### Your instructions
The line holding "About (581, 1820)" and all lines that follow it to the end of the data: return these exactly, and nothing more.

### Data to process
----
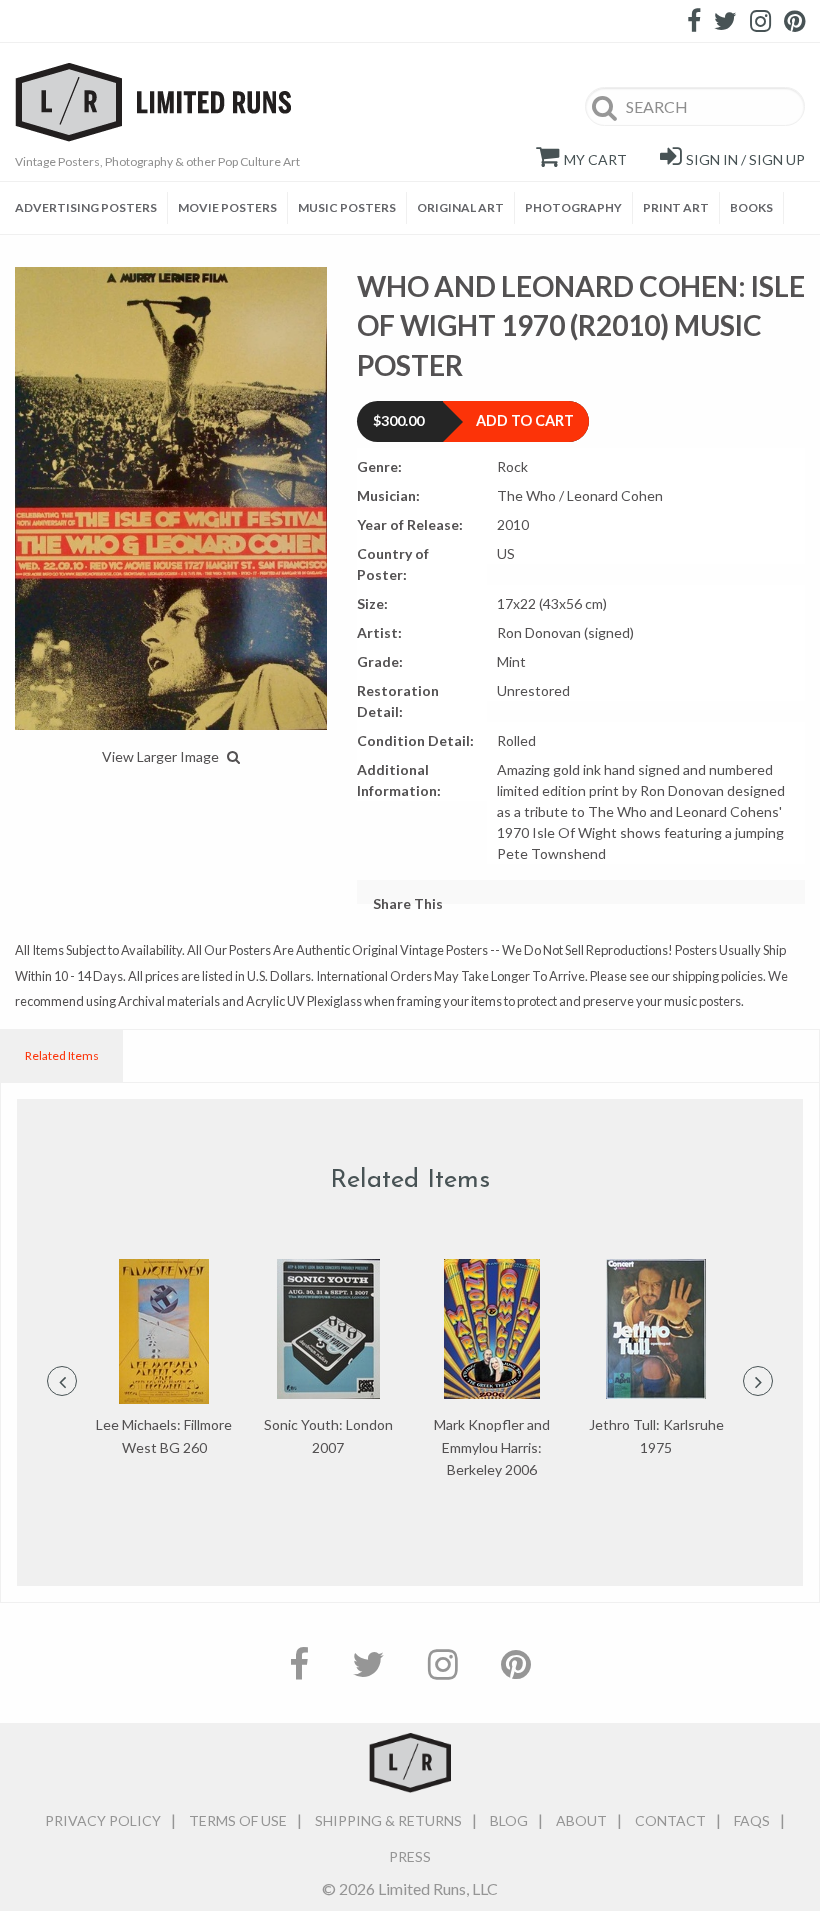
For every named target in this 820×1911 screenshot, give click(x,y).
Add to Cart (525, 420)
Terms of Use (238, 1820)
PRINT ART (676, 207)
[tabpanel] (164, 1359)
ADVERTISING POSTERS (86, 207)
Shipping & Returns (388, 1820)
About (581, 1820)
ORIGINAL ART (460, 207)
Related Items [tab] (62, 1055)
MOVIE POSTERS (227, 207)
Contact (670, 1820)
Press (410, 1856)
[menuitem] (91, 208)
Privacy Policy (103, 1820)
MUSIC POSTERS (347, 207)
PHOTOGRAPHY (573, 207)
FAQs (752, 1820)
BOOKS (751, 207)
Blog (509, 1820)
----
### Result of this task
About (581, 1820)
ORIGINAL ART (460, 207)
Related Items [tab] (62, 1055)
MOVIE POSTERS (227, 207)
Contact (670, 1820)
Press (410, 1856)
[menuitem] (91, 208)
Privacy Policy (103, 1820)
MUSIC POSTERS (347, 207)
PHOTOGRAPHY (573, 207)
FAQs (752, 1820)
BOOKS (751, 207)
Blog (509, 1820)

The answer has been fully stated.